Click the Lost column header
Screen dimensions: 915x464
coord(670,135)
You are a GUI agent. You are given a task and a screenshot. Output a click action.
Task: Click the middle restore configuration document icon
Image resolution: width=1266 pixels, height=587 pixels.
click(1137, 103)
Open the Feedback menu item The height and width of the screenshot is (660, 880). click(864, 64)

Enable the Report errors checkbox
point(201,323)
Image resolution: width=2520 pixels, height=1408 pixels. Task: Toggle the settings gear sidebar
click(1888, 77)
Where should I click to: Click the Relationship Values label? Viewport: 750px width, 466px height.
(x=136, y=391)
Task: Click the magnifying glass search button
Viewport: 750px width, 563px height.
**********
- Problem to solve: Up to and including the last line above, starting with the line that contains "Screen dimensions: 915x464", return each line exactly and nothing else.

- Answer space:
Screen dimensions: 915x464
coord(670,135)
You are a GUI agent. You are given a task and a screenshot. Output a click action.
Task: Click the middle restore configuration document icon
Image resolution: width=1266 pixels, height=587 pixels.
click(1137, 103)
Open the Feedback menu item The height and width of the screenshot is (660, 880). click(864, 64)

Enable the Report errors checkbox
point(201,323)
Image resolution: width=2520 pixels, height=1408 pixels. Task: Toggle the settings gear sidebar
click(1888, 77)
Where should I click to: Click the Relationship Values label? Viewport: 750px width, 466px height.
(x=136, y=391)
Task: Click the magnifying glass search button
Viewport: 750px width, 563px height.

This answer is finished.